Copy out exactly the lines beginning with the one that contains "Task: Click filter" and ending at the last line of the listing, skipping any pictures.

[Dataset extract]

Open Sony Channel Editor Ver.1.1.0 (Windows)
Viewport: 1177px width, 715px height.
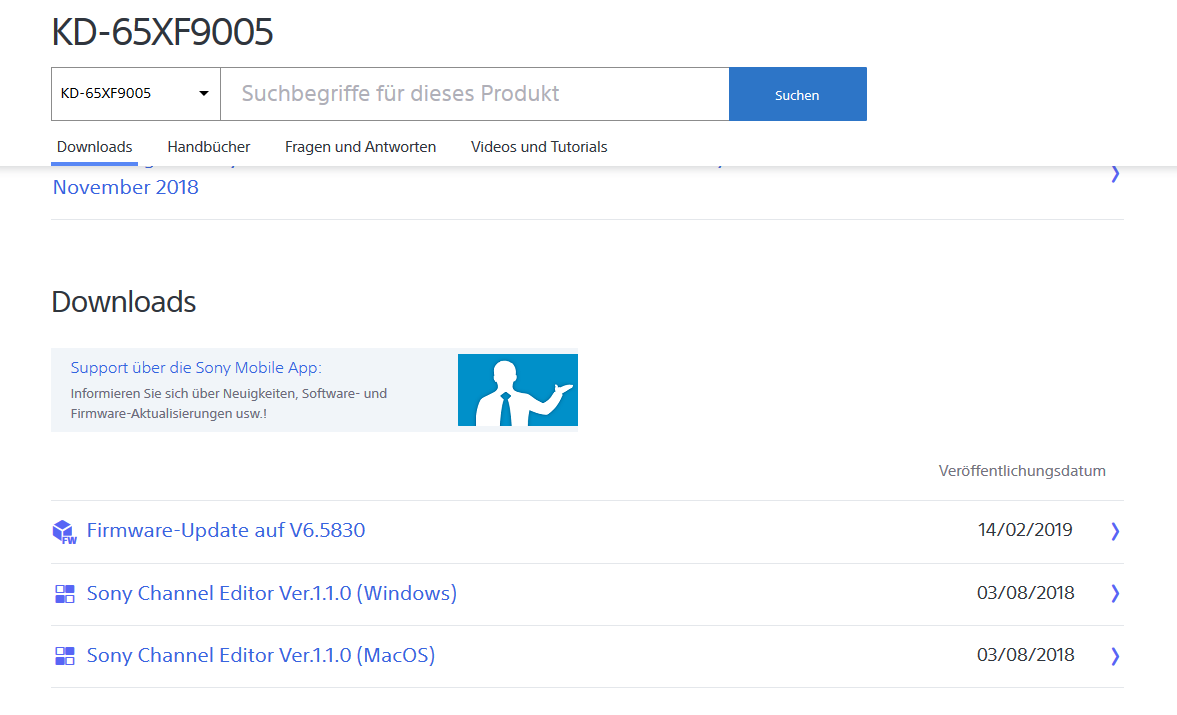click(271, 593)
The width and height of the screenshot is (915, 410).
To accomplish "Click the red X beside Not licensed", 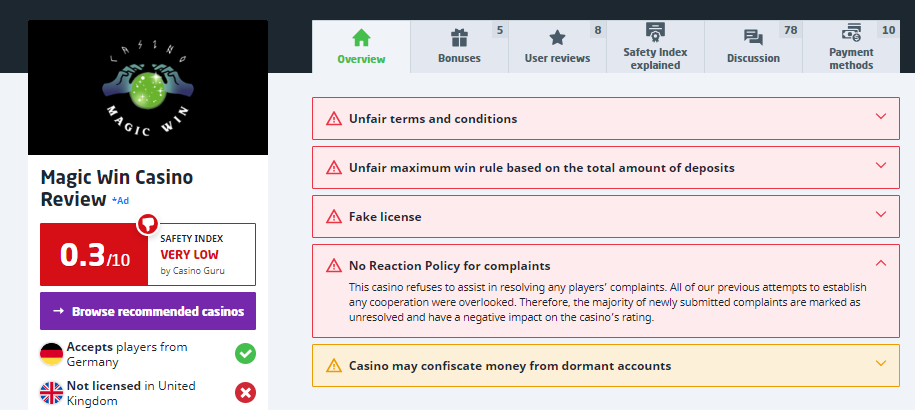I will [245, 393].
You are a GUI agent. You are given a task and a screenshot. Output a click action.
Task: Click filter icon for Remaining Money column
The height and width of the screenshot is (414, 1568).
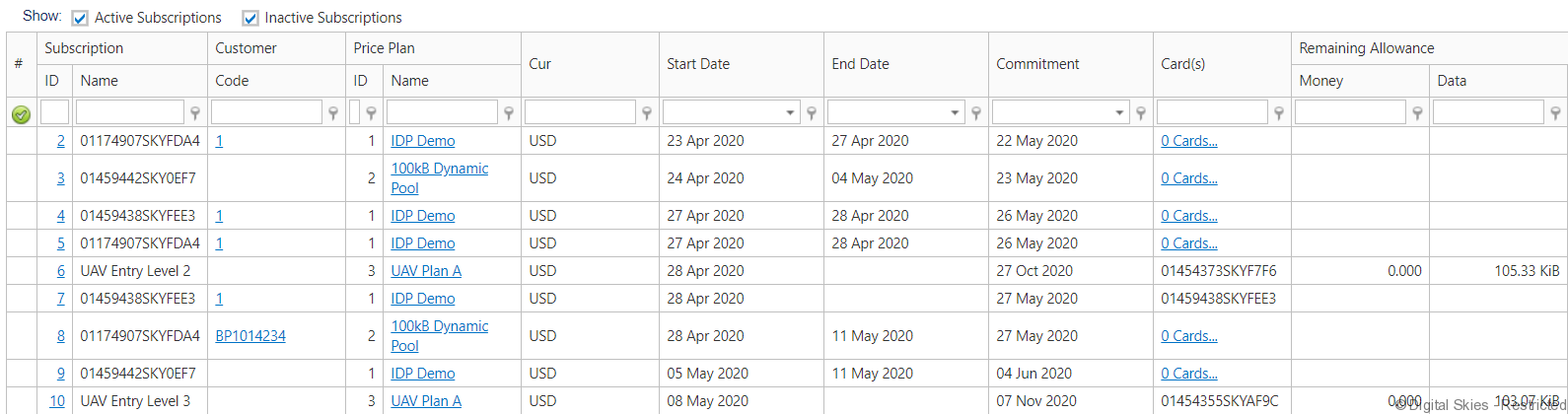pos(1417,113)
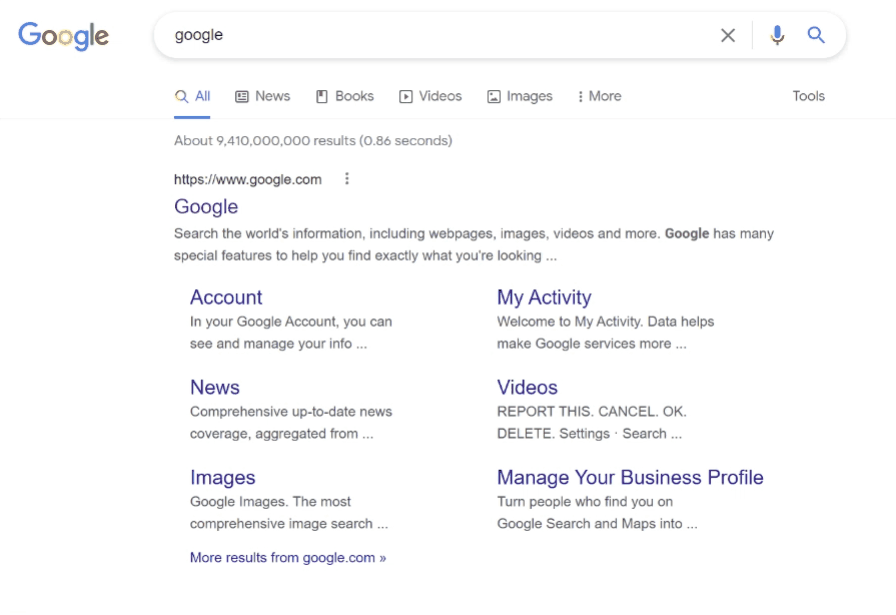Open the My Activity sitelink
896x615 pixels.
click(x=544, y=297)
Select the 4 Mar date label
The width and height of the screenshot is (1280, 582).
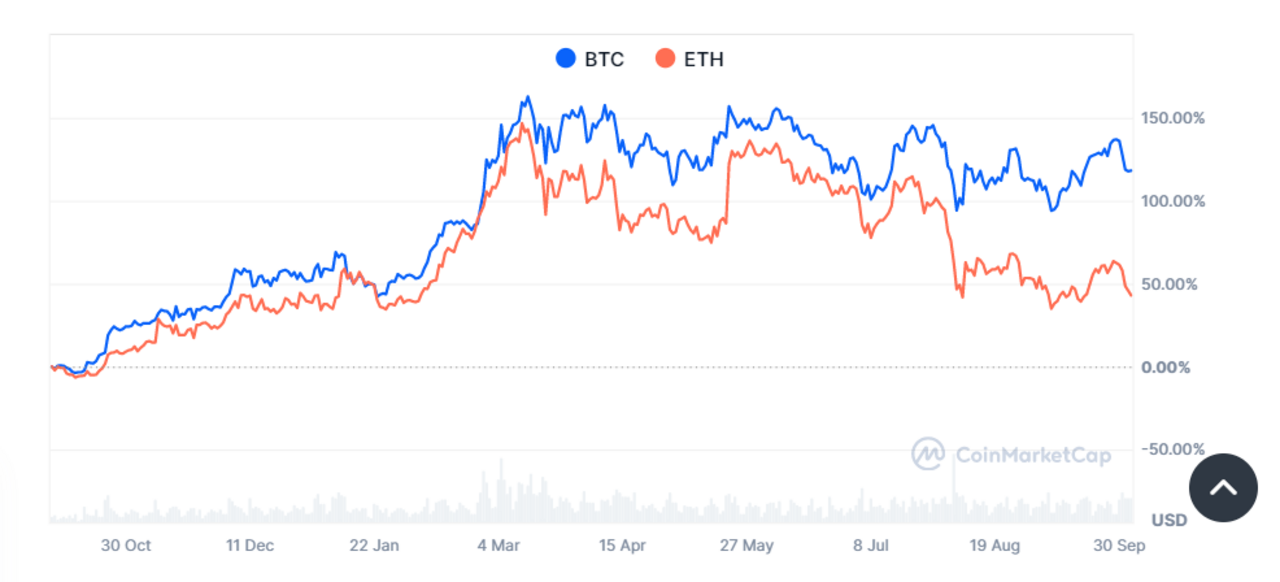[499, 546]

[/Dataset extract]

### [Task response]
Task: Click filter icon for Remaining Money column
The height and width of the screenshot is (414, 1568).
pos(1417,113)
Open the My Activity sitelink
896x615 pixels.
click(x=544, y=297)
Select the 4 Mar date label
The width and height of the screenshot is (1280, 582).
[499, 546]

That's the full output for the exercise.